A hunter takes the most dangerous game to a supernatural level.
If you find Mike
Celluci interesting and appealing, "Wild Blood" is the episode for
you. As it happens, I'm in that select group, so I'd like to note that if Mike
Celluci smiled at me the way he smiled at the suspect in the interrogation room
when they were not-really-flirting...I'd not only confess to the murder in
question, I'd confess to anything he wanted.
Now that I've
gotten that out of the way, let's move on. Although there were some great
moments with Henry and Vicki (especially the meaningful discussion of
territoriality), "Wild Blood" was really a turning point in Mike's
story.
Near the end of
the episode, Mike tells Kate to trust him, but I suspect that the trusting
times are almost, if not completely, over. Crowley's pissed, Kate's apoplectic,
and Mike's made the transition from the guy who doesn't believe in this spooky
stuff to the guy who enlists Vicki's help because he suspects something spooky
is going on.
And it's not a
transition Mike is pleased about. (Of course, Henry loves it because it makes
Mike uncomfortable, and Vicki is glad because she wants Mike back on her side.)
Deep down, Mike
believed that eventually all this weird stuff would go away and things could go
back the way they were. And by the end of "Wild Blood," he's starting
to see that it's not going to happen that way.
In fact, if Mike
was observant, he might have noticed that, emotionally, he connected better
with the werejaguar than he did with his own partner.
Speaking of said
jaguar, I was impressed by Ellen Dubin's acting as Felicia Bannock, but I
thought that her father and sister were played somewhat...stereotypically.
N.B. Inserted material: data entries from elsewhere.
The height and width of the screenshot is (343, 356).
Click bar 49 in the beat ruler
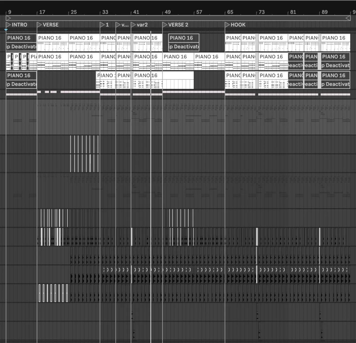pyautogui.click(x=167, y=12)
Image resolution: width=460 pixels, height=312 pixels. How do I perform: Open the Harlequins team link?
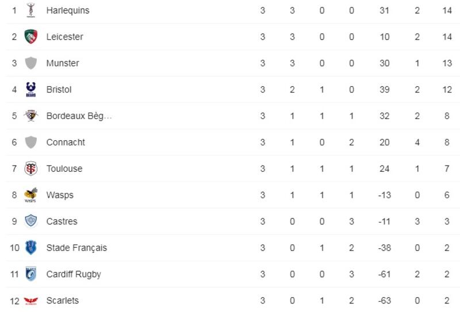[68, 10]
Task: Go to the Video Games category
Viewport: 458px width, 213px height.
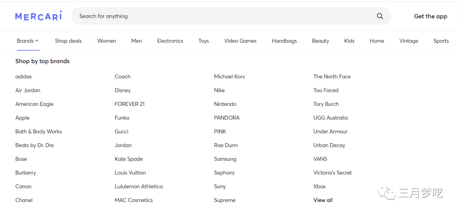Action: tap(240, 41)
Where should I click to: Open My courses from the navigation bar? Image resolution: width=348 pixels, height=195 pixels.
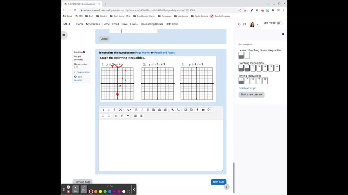(93, 24)
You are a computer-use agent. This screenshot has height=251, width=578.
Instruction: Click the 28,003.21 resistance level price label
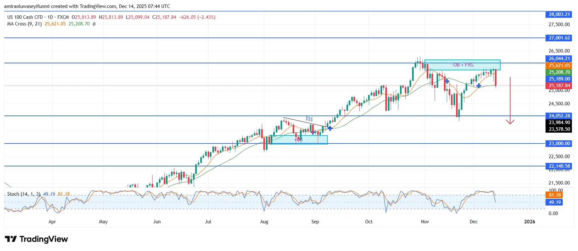coord(559,14)
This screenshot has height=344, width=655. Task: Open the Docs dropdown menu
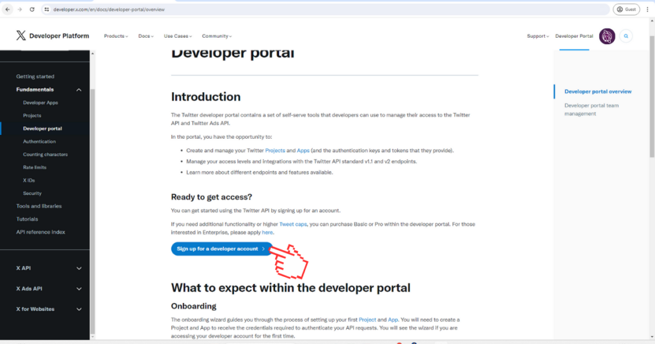[x=146, y=36]
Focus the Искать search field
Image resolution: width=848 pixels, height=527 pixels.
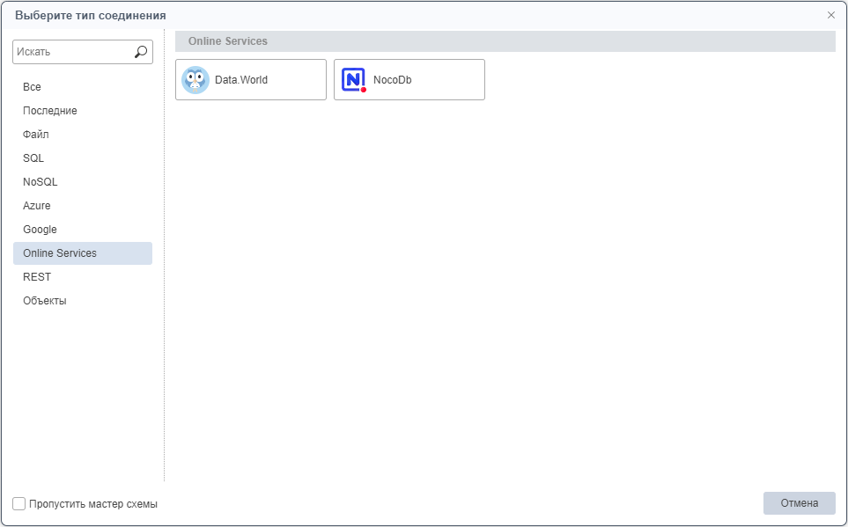(x=72, y=52)
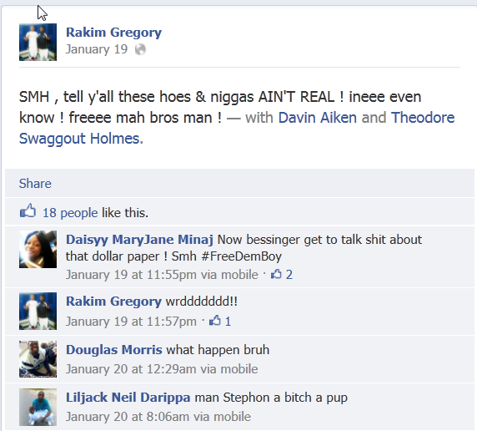Open Rakim Gregory's post profile picture
Image resolution: width=477 pixels, height=431 pixels.
[x=38, y=42]
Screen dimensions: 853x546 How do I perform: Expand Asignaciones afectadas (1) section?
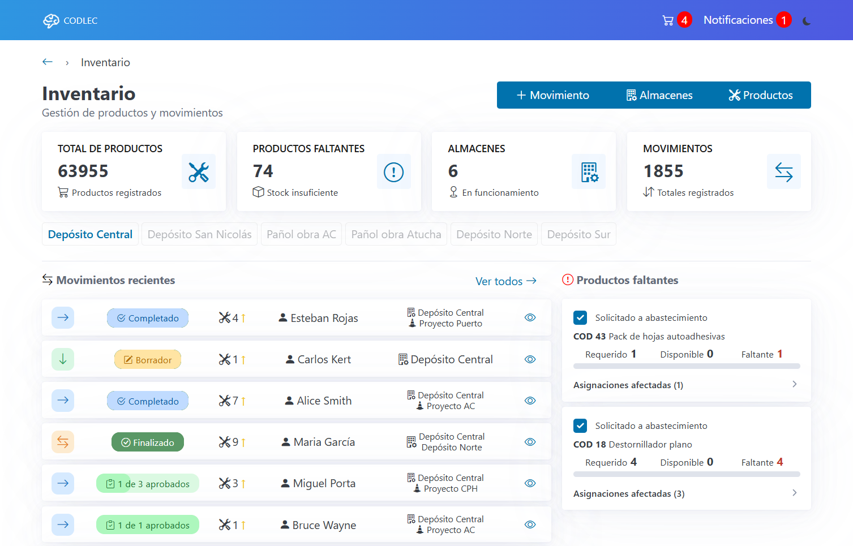tap(686, 385)
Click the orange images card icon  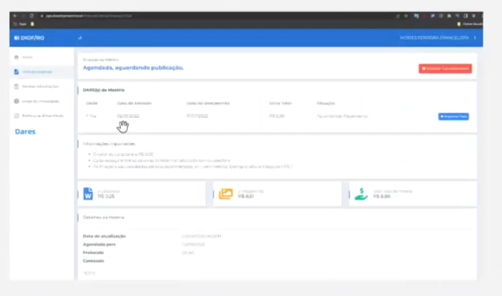click(x=226, y=193)
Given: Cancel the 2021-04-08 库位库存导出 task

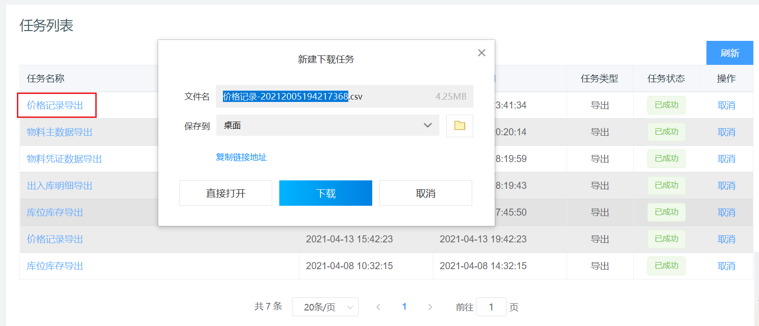Looking at the screenshot, I should tap(726, 266).
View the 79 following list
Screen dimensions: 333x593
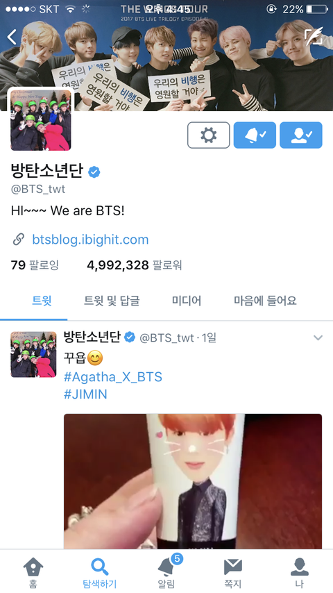coord(35,265)
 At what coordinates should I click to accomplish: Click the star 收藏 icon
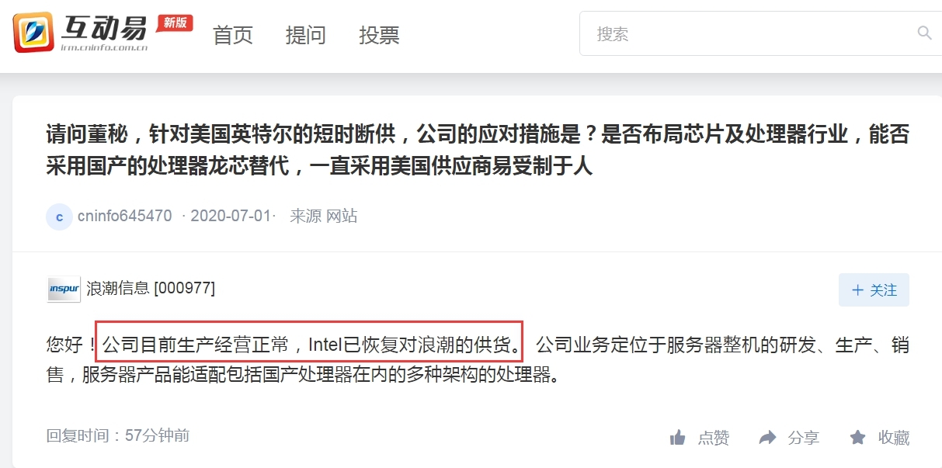(857, 438)
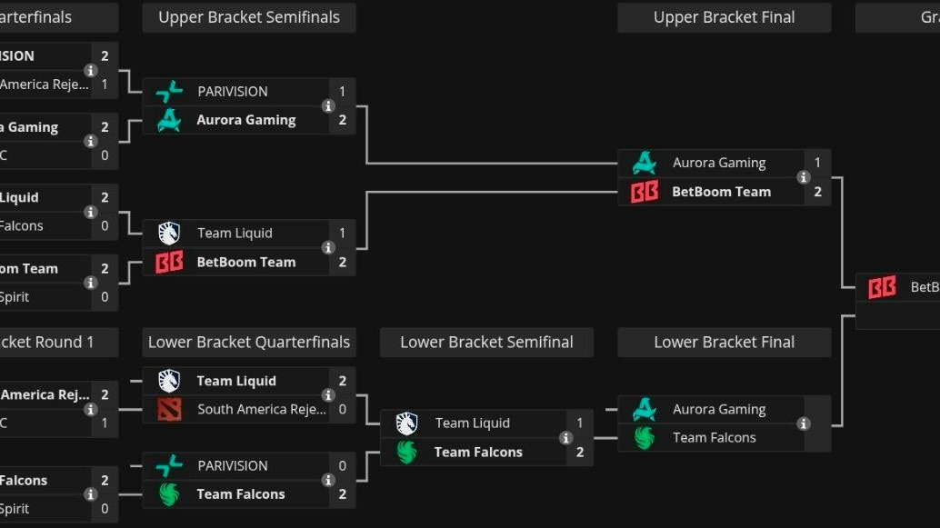
Task: Click Team Falcons logo in Lower Bracket Final
Action: [x=644, y=438]

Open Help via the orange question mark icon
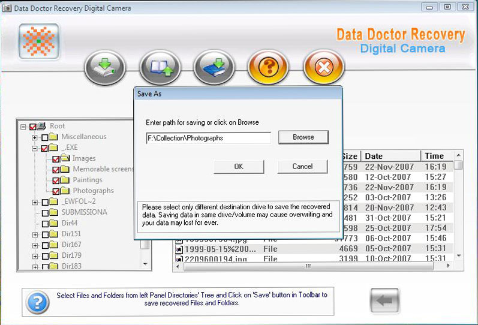coord(268,67)
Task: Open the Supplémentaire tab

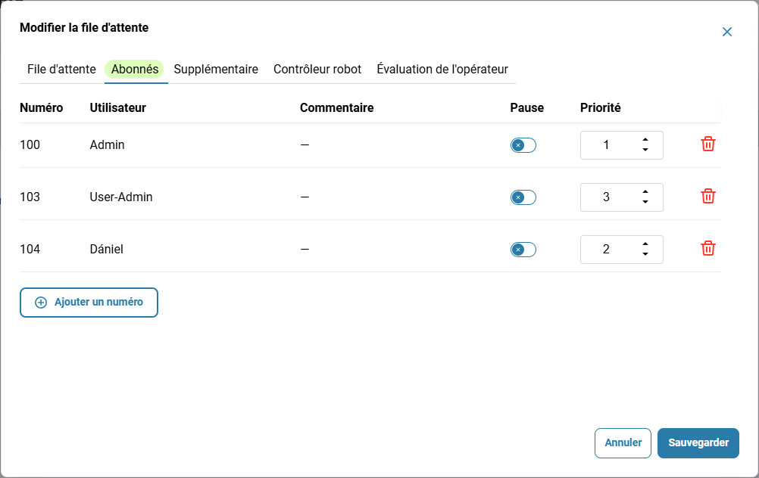Action: point(216,69)
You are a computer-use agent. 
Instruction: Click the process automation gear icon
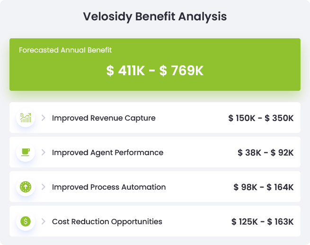point(26,187)
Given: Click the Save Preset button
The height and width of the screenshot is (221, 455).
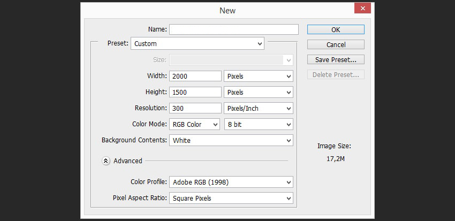Looking at the screenshot, I should pos(336,59).
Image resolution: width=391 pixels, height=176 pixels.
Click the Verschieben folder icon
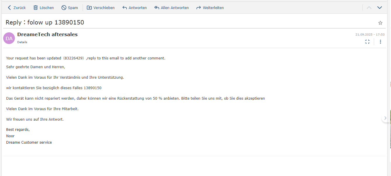point(89,8)
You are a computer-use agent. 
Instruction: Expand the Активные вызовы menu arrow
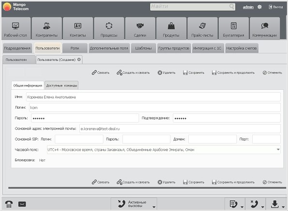point(154,207)
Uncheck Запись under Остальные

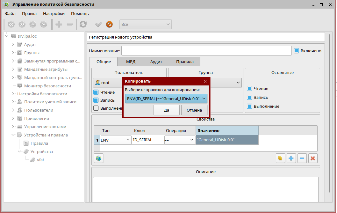pos(250,97)
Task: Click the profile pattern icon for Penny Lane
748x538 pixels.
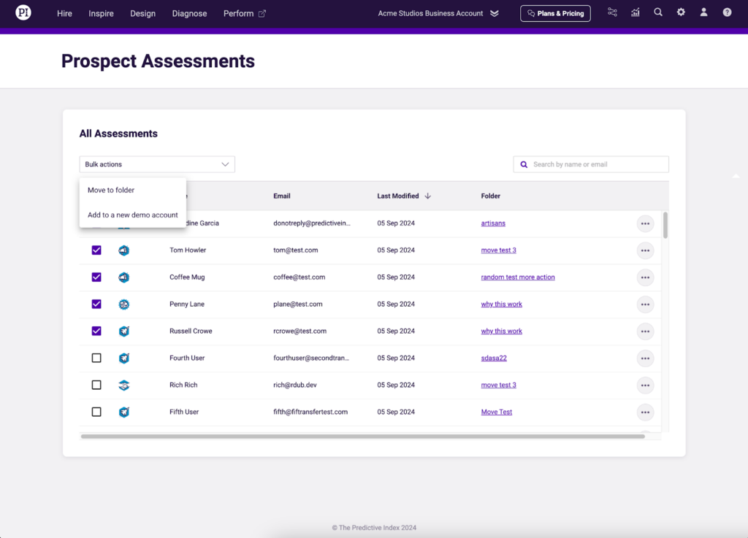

Maybe it's an American thing, but I kept expecting the two of them to stand in
front of their farmhouse with a pitchfork and a matching set of frowns. I never
really worked up any feelings for them, even when Alyssa was telling the story
of her brother's death.
But the scenes
with Mike and Felicia were definitely one of the highlights of the episode,
full of tension as both of them danced around the topics of lycanthropy and murder.
Oh, and I can't
forget another highlight: the early scene in which Mike asks Vicki and Henry
for help. Très sexy and filled with flirting and sheer
adorableness. That scene alone was worth the price of admission, capped by the fabulous
final snark between Mike (bowing, "Your lordship") and Henry
("Constable").
I do have a one
quibble: If the werejaguars had control over the change and their behavior, why
would Felicia have a storage locker to lock herself in? Why not just curl up on
her bed whenever she felt like changing?
I also wondered why
Henry was lying on a table to draw, but I suspect that's simple fangirlservice.
However, there's no way I'm touching Henry's fantasy of Mike being eaten by hellhounds
or werewolves.
The real meat of
the episode (if that's not too unfortunate a pun), of course, was the
werejaguar's dilemma: hide and allow her brother's death to go unavenged, or
take the law into her own claws? I think this tied very nicely into last week's
episode, in which Vicki starts to wonder about what side of the law she's
really on.
This week it's
Mike's turn to wonder, as he lets a confessed murderer go free, knowing that he
can't punish her and he's not entirely sure he'd even want to.
What we have
shaping up is a situation in which Vicki, Henry, and Mike are becoming the go-to team for supernatural folk who are
in trouble. They're going to start to get a reputation for helping ghosts,
goblins, and werewolves in trouble. Of course, that also means that more of the
bad guys are going to start going after them, don't you think?
This week's take-home message seems to be about justice, and how hard it
is to find when you're an oppressed minority. Especially if you're a minority
that nobody even believes in!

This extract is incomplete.